Now participants are marking the 25th anniversary of the small hop across the Bering Strait that became a giant leap for international relations. At a World Affairs Council of Alaska meeting on Friday, former Gov. Steve Cowper joined Lt. Gov. Mead Treadwell, Hensley and others to reminisce about the accomplishments and missed opportunities in the years since.
About 70 Alaskans were aboard that flight, one of the major cultural exchanges conducted during the Soviet glasnost period that transformed the USSR and left America as the world's lone superpower. It was also an important time for Alaska, which has been influenced for thousands of years by Russian culture and proximity.
People who expected the friendship flight would produce a business boom were ultimately disappointed. Alaska does only about $10 million a year in trade with Russia. That's on par with Mexican business, Treadwell said.
Much more significant were the bonds created or renewed between Alaskans and Russians long separated by the "ice curtain," said Cowper, who led Alaska during that period.
"In the end the most important part of it was establishing the friendship between the people of the Soviet Union" and Americans, Cowper said.
That friendship-flight era, which included subsequent trips, exchanges and lasting joint scientific work, produced new families and new Alaskans.

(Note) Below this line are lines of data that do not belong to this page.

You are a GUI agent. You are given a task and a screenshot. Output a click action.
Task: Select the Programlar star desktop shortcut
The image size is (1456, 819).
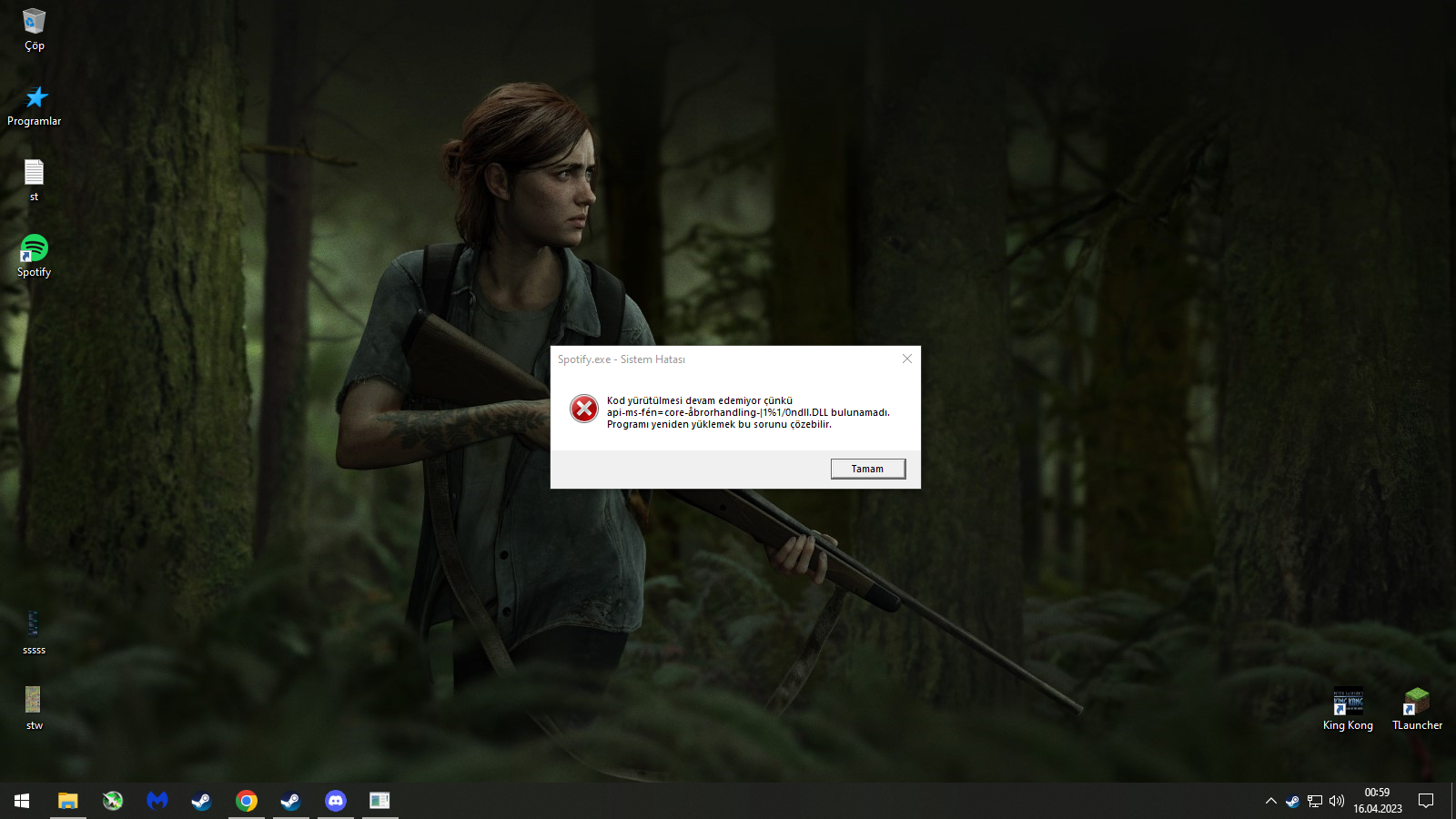(x=35, y=106)
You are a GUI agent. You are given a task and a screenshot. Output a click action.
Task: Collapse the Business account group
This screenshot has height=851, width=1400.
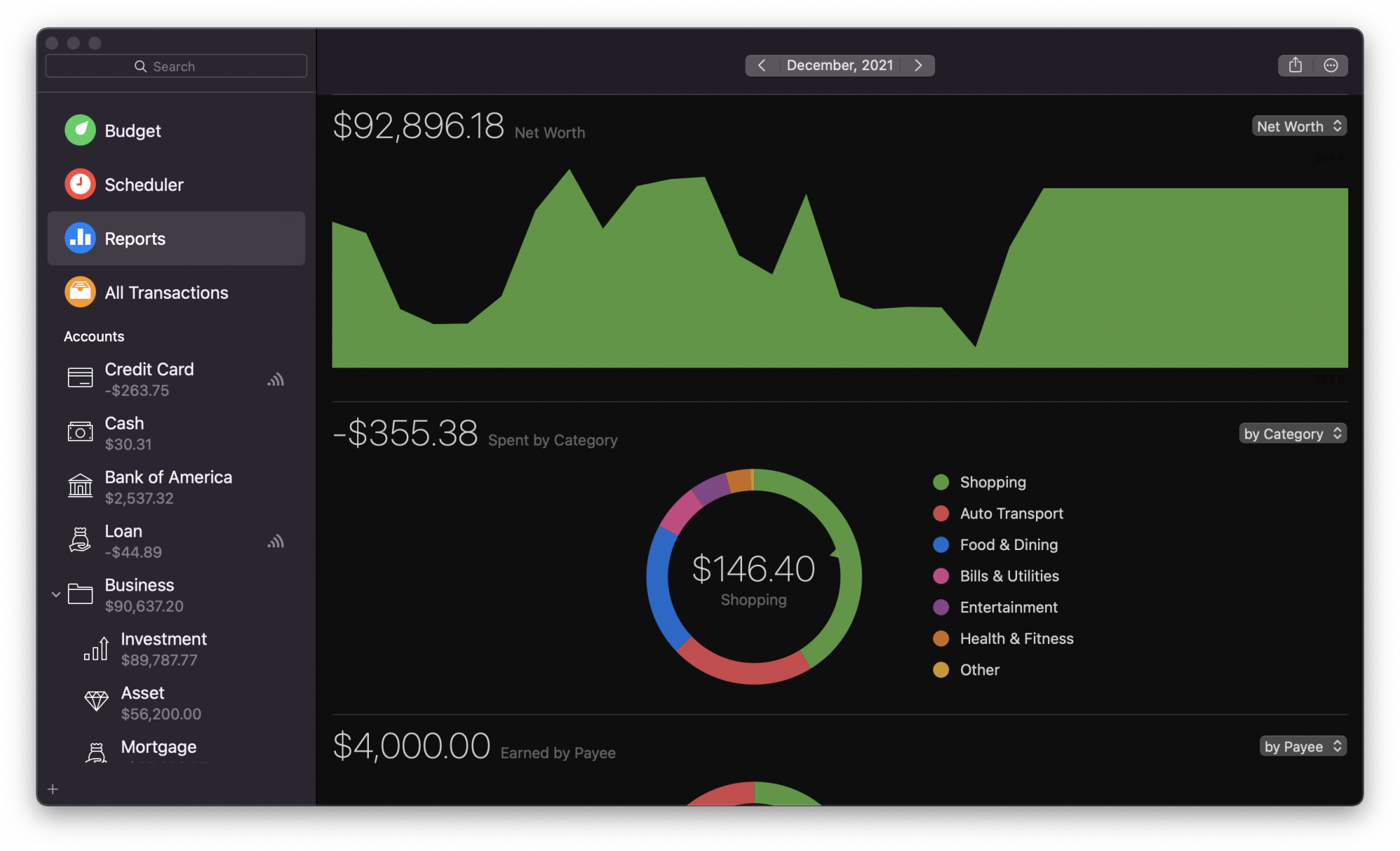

There were cross-border marriages, children born and adopted and, for Alaska, some important new residents like Rada Khadjinova, a former member of the Soviet national ski team.
Around 1990, she was the interpreter for an Alaska delegation visiting Sakhalin. "It was the best job because I could actually understand them," a contrast with interpreting for visitors from Texas and Louisiana, said Khadjinova, an Alpine skiing champion who represented Alaska at the Master's Series last spring.
But there has been some failure to take advantage of the openings created by those glasnost overtures.
The Norwegians have done a better job than Americans of nurturing people-to-people relationships with the Russians, as evidenced by effective agreements on managing the Barents Sea in the European Arctic, Treadwell said.
A big misstep by both the U.S. and Russian governments, Cowper said, was allowing the international Arctic Council to overshadow regional efforts.
"These were the national governments trying to control everything," Cowper said. "The people who actually worked together across the borders were shut out of whatever conversations that came later."
Another opportunity was lost in the late 1990s, Cowper said, when he, John Tichotsky and Shawneen Conover were deputized by the National Oceanic and Atmospheric Administration (NOAA) to go Vladivostok to negotiate with regional officials and Russian fishermen, the "people with actual power."
At stake was Bering Sea pollock; Alaska fishermen were upset that Russians were catching too many small and young fish, and Russians were upset that Alaskans were catching too many big and old fish.
At a meeting lubricated by multiple rounds of vodka, the Alaskans and Russians hammered out the outline of a bilateral fisheries agreement, Cowper said. But when he took that agreement to Washington, it was ignored by the State Department.
The pollock dispute has yet to be resolved, Cowper said.